The travel-worn federal lawman looped the roan’s reins around one of the several wrought-iron hitch racks fronting the Grand Hotel, unable to take his eyes off the well-named structure though he’d seen it once before. Built of red brick and trimmed in crisply painted white wood, with a mansard roof rising from its second story, sort of like a king’s crown, it resembled nothing so much as a lavish, triple-decker riverboat that plied the waters of the southern Mississippi.

“Incredible, isn’t it?”

Longarm turned to the woman standing on the broad, stone paving, between the hitch racks and their dozen or so tied horses, and the building itself. She was staring up at the hotel, as well, but also casting sidelong glances at Longarm. The tall, handsomely weathered lawman stared at her, and for one of the very first times in his adult life, he was tongue-tied.

He’d rarely laid eyes on such a rare and sumptuous creature as the ravishing brunette before him. Long-legged and cool as a snowmelt stream, she was a goddess sent from heaven to bless mere mortals with her presence while both captivating and torturing men with her beauty.

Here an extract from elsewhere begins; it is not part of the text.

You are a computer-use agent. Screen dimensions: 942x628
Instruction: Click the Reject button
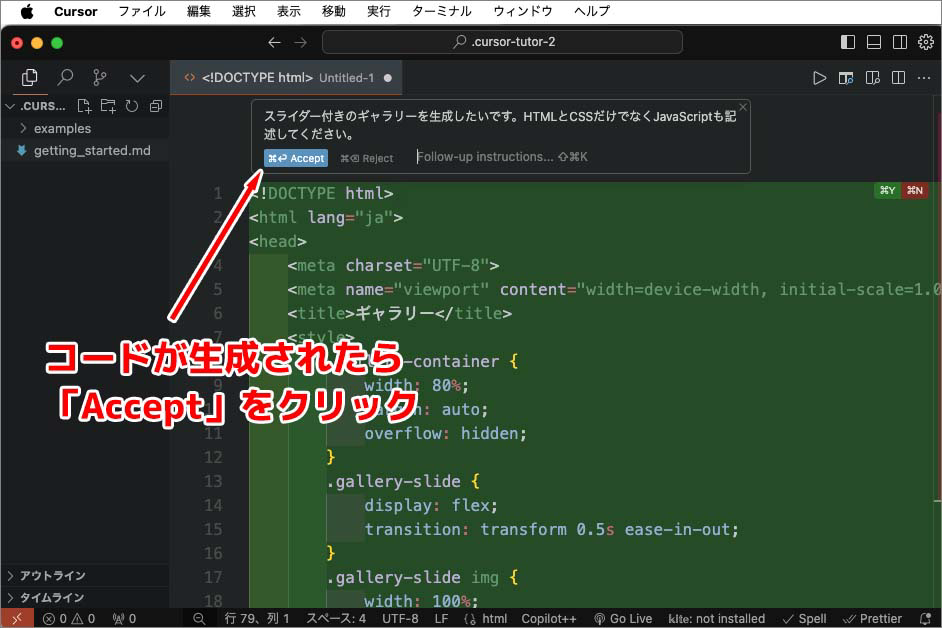[x=367, y=158]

She somehow had that air about her, too, with her thick, rich hair piled high and secured with a gold comb atop her patrician’s head. Her eyes were hazel, set wide apart and accentuating the long, gallant line of her nose. Those polished hazel orbs matched the brocade and taffeta of her lavishly but tastefully appointed dress that was trimmed with cream silk sleeves, a cream silk collar, and an understated, gold, obviously expensive cameo brooch.

Her breasts were well concealed, as befitted a lady, but Longarm knew, as though he could see them through her dress and several layers of traditional under frillies, that they would be proud, firm, full, and perfectly shaped, with exquisitely jutting nipples.

One look at them, and a man would come in his trousers without her even laying a hand on him.

Quickly, realizing where his gaze had been, he jerked his eyes to her face. Too late. With a tolerant half smile, squinting those intoxicating hazel orbs and turning the beautifully clefted chin toward the hotel’s front doors, she said, “Excuse me.”

Holding her skirts above her fine ankles and teal, side-button shoes, she climbed the wooden steps to the hotel’s broad oak doors.

“Ah, shit,” Longarm said, the tips of his ears turning as warm as an overheated iron. “Fuckin’ fool…”

He continued to scold himself while the girl’s image continued to float around inside his brain, as though it had been emblazoned forever on his retinas. Girl? Young woman, rather, though he doubted that she was much over twenty. No, not more than a year past that, he decided, remembering how smooth her skin had been around her eyes and across her finely tapering cheeks, how its perfection, only slightly suntanned, seemed to soften the long, firm, yet delicate line of her jaw.